● **Problem statement**: The first line of the entries through the line bearing "Given: Click the TradingView logo": copy these lines exactly and return nothing else.

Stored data

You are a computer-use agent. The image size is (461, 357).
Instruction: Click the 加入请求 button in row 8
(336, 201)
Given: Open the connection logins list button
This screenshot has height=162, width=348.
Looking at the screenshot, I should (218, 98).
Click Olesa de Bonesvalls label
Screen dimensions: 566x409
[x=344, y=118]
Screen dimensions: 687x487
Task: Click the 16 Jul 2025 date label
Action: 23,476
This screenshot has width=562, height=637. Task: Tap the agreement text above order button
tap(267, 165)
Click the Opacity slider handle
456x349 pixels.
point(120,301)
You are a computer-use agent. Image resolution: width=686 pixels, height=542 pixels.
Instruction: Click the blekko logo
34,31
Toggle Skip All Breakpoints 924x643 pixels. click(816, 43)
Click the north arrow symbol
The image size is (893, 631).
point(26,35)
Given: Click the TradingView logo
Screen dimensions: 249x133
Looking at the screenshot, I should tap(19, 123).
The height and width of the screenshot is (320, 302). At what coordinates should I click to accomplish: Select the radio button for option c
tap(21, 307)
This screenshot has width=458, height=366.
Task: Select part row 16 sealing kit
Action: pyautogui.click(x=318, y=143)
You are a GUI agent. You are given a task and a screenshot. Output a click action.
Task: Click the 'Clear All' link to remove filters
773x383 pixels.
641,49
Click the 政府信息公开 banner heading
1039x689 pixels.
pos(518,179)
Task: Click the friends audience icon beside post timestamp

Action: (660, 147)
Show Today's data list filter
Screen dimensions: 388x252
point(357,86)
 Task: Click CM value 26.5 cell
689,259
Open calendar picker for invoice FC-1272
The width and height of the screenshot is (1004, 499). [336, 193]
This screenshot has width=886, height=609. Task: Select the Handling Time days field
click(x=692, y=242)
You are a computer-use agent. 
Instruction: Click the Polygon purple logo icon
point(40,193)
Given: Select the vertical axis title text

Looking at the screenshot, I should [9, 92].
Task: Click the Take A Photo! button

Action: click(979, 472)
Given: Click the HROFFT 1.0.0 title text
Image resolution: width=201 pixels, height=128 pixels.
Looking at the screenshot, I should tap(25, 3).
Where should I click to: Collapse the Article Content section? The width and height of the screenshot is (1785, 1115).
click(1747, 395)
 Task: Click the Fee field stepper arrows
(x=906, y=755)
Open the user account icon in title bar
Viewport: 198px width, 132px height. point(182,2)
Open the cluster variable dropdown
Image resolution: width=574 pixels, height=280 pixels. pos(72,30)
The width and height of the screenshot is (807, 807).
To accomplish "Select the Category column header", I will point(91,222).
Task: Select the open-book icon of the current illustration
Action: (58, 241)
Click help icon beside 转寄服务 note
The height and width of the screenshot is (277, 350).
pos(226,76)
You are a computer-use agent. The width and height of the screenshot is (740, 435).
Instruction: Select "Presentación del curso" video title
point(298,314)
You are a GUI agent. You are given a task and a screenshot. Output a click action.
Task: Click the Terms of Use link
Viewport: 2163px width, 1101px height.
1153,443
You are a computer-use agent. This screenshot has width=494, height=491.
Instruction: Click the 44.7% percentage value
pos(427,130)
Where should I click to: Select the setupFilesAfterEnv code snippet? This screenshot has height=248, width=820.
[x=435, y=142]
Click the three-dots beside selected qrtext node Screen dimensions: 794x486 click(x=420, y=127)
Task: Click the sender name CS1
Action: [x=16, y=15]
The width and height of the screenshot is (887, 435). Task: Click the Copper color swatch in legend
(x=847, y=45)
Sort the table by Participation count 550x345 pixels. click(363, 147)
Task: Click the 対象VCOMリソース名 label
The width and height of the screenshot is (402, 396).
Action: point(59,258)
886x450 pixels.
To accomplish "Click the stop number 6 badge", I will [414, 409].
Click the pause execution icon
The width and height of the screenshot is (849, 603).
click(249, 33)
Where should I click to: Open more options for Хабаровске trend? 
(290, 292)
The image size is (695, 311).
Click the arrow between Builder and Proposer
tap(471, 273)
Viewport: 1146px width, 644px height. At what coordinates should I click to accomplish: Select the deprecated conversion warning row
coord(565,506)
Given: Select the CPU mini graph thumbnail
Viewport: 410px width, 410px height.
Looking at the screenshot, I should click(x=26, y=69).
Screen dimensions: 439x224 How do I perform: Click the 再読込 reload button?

● **Task result**:
You are a computer-use agent. The image size is (461, 357).
Instruction: Click the 加入请求 button in row 8
(336, 201)
Given: Open the connection logins list button
This screenshot has height=162, width=348.
Looking at the screenshot, I should (218, 98).
Click Olesa de Bonesvalls label
Screen dimensions: 566x409
[x=344, y=118]
Screen dimensions: 687x487
Task: Click the 16 Jul 2025 date label
Action: 23,476
This screenshot has width=562, height=637. Task: Tap the agreement text above order button
tap(267, 165)
Click the Opacity slider handle
456x349 pixels.
point(120,301)
You are a computer-use agent. Image resolution: width=686 pixels, height=542 pixels.
Instruction: Click the blekko logo
34,31
Toggle Skip All Breakpoints 924x643 pixels. click(816, 43)
Click the north arrow symbol
The image size is (893, 631).
point(26,35)
Given: Click the TradingView logo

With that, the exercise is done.